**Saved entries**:
__________________________________________________
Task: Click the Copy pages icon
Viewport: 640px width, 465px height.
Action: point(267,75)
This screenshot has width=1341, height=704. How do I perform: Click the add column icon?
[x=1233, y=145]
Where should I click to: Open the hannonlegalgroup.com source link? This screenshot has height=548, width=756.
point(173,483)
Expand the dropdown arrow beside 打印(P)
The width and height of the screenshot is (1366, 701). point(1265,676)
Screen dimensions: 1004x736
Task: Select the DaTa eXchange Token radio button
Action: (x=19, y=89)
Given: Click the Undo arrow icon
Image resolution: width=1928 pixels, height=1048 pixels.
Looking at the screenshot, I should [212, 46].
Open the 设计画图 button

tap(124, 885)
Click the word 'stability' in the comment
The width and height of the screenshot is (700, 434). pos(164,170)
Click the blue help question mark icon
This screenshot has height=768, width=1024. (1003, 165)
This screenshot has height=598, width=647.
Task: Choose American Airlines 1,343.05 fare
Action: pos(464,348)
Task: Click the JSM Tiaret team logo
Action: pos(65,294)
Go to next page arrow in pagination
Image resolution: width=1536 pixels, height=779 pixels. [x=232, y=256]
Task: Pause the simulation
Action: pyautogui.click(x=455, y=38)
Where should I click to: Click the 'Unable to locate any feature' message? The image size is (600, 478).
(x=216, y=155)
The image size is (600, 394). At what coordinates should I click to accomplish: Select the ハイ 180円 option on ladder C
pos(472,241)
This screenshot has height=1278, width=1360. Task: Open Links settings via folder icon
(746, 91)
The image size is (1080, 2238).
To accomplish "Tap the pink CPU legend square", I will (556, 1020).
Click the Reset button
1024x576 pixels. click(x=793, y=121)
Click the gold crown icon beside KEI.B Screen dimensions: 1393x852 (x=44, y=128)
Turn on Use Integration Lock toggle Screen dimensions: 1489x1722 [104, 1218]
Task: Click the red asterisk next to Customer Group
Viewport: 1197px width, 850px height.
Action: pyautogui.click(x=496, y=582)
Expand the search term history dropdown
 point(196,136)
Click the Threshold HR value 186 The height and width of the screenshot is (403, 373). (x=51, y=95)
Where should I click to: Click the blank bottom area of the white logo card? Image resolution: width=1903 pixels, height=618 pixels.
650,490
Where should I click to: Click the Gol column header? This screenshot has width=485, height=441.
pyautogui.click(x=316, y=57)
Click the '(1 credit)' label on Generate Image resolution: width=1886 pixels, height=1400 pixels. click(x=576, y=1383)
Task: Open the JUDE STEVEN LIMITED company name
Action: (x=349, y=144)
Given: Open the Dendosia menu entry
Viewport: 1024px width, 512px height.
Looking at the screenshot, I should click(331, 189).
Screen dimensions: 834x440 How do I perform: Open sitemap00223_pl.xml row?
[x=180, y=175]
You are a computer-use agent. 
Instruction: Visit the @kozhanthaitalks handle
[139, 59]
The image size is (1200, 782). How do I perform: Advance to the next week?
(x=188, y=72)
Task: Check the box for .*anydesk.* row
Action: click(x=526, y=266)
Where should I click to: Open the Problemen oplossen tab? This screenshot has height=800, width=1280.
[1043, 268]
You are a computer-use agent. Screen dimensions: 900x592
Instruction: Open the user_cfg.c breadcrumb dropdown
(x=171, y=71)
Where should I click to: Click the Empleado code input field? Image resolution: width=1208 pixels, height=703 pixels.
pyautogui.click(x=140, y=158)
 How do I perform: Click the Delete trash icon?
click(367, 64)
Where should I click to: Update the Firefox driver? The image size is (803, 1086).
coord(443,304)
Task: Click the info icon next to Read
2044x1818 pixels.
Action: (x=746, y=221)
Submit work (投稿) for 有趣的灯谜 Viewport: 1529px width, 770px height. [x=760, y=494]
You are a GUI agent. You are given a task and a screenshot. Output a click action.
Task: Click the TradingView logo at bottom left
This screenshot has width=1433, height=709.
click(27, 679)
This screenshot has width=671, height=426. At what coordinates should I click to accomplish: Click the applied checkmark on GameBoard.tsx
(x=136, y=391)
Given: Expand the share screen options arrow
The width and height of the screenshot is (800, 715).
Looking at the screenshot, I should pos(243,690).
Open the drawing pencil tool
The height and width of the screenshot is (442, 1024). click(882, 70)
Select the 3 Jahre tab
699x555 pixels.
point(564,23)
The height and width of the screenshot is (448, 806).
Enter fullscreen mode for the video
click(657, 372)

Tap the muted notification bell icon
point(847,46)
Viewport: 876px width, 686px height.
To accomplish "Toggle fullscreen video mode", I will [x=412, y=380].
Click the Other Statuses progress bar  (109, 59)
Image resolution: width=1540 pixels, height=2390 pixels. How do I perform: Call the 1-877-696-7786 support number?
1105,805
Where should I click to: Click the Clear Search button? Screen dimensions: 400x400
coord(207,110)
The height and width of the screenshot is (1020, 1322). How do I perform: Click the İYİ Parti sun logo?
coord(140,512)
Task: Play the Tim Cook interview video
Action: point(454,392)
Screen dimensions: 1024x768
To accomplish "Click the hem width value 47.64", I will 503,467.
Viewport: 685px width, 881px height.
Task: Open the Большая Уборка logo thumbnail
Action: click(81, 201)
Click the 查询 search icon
__________________________________________________
**What is being asked**: Could you return all of the data exactly as written?

**Task result**:
Task: Click the Copy pages icon
Viewport: 640px width, 465px height.
Action: point(267,75)
This screenshot has width=1341, height=704. How do I perform: Click the add column icon?
[x=1233, y=145]
Where should I click to: Open the hannonlegalgroup.com source link? This screenshot has height=548, width=756.
point(173,483)
Expand the dropdown arrow beside 打印(P)
The width and height of the screenshot is (1366, 701). point(1265,676)
Screen dimensions: 1004x736
Task: Select the DaTa eXchange Token radio button
Action: (x=19, y=89)
Given: Click the Undo arrow icon
Image resolution: width=1928 pixels, height=1048 pixels.
Looking at the screenshot, I should [212, 46].
Open the 设计画图 button

tap(124, 885)
Click the word 'stability' in the comment
The width and height of the screenshot is (700, 434). pos(164,170)
Click the blue help question mark icon
This screenshot has height=768, width=1024. (1003, 165)
This screenshot has height=598, width=647.
Task: Choose American Airlines 1,343.05 fare
Action: pos(464,348)
Task: Click the JSM Tiaret team logo
Action: pos(65,294)
Go to next page arrow in pagination
Image resolution: width=1536 pixels, height=779 pixels. [x=232, y=256]
Task: Pause the simulation
Action: pyautogui.click(x=455, y=38)
Where should I click to: Click the 'Unable to locate any feature' message? The image size is (600, 478).
(x=216, y=155)
The image size is (600, 394). At what coordinates should I click to accomplish: Select the ハイ 180円 option on ladder C
pos(472,241)
This screenshot has height=1278, width=1360. Task: Open Links settings via folder icon
(746, 91)
The image size is (1080, 2238).
To accomplish "Tap the pink CPU legend square", I will (556, 1020).
Click the Reset button
1024x576 pixels. click(x=793, y=121)
Click the gold crown icon beside KEI.B Screen dimensions: 1393x852 (x=44, y=128)
Turn on Use Integration Lock toggle Screen dimensions: 1489x1722 [104, 1218]
Task: Click the red asterisk next to Customer Group
Viewport: 1197px width, 850px height.
Action: pyautogui.click(x=496, y=582)
Expand the search term history dropdown
 point(196,136)
Click the Threshold HR value 186 The height and width of the screenshot is (403, 373). (x=51, y=95)
Where should I click to: Click the blank bottom area of the white logo card? Image resolution: width=1903 pixels, height=618 pixels.
650,490
Where should I click to: Click the Gol column header? This screenshot has width=485, height=441.
pyautogui.click(x=316, y=57)
Click the '(1 credit)' label on Generate Image resolution: width=1886 pixels, height=1400 pixels. click(x=576, y=1383)
Task: Open the JUDE STEVEN LIMITED company name
Action: (x=349, y=144)
Given: Open the Dendosia menu entry
Viewport: 1024px width, 512px height.
Looking at the screenshot, I should click(331, 189).
Screen dimensions: 834x440 How do I perform: Open sitemap00223_pl.xml row?
[x=180, y=175]
You are a computer-use agent. 
Instruction: Visit the @kozhanthaitalks handle
[139, 59]
The image size is (1200, 782). How do I perform: Advance to the next week?
(x=188, y=72)
Task: Check the box for .*anydesk.* row
Action: click(x=526, y=266)
Where should I click to: Open the Problemen oplossen tab? This screenshot has height=800, width=1280.
[1043, 268]
You are a computer-use agent. Screen dimensions: 900x592
Instruction: Open the user_cfg.c breadcrumb dropdown
(x=171, y=71)
Where should I click to: Click the Empleado code input field? Image resolution: width=1208 pixels, height=703 pixels.
pyautogui.click(x=140, y=158)
 How do I perform: Click the Delete trash icon?
click(367, 64)
Where should I click to: Update the Firefox driver? The image size is (803, 1086).
coord(443,304)
Task: Click the info icon next to Read
2044x1818 pixels.
Action: (x=746, y=221)
Submit work (投稿) for 有趣的灯谜 Viewport: 1529px width, 770px height. [x=760, y=494]
You are a GUI agent. You are given a task and a screenshot. Output a click action.
Task: Click the TradingView logo at bottom left
This screenshot has width=1433, height=709.
click(27, 679)
This screenshot has width=671, height=426. At what coordinates should I click to accomplish: Click the applied checkmark on GameBoard.tsx
(x=136, y=391)
Given: Expand the share screen options arrow
The width and height of the screenshot is (800, 715).
Looking at the screenshot, I should pos(243,690).
Open the drawing pencil tool
The height and width of the screenshot is (442, 1024). click(882, 70)
Select the 3 Jahre tab
699x555 pixels.
point(564,23)
The height and width of the screenshot is (448, 806).
Enter fullscreen mode for the video
click(657, 372)

Tap the muted notification bell icon
point(847,46)
Viewport: 876px width, 686px height.
To accomplish "Toggle fullscreen video mode", I will [x=412, y=380].
Click the Other Statuses progress bar  (109, 59)
Image resolution: width=1540 pixels, height=2390 pixels. How do I perform: Call the 1-877-696-7786 support number?
1105,805
Where should I click to: Click the Clear Search button? Screen dimensions: 400x400
coord(207,110)
The height and width of the screenshot is (1020, 1322). How do I perform: Click the İYİ Parti sun logo?
coord(140,512)
Task: Play the Tim Cook interview video
Action: point(454,392)
Screen dimensions: 1024x768
To accomplish "Click the hem width value 47.64", I will 503,467.
Viewport: 685px width, 881px height.
Task: Open the Большая Уборка logo thumbnail
Action: click(81, 201)
Click the 查询 search icon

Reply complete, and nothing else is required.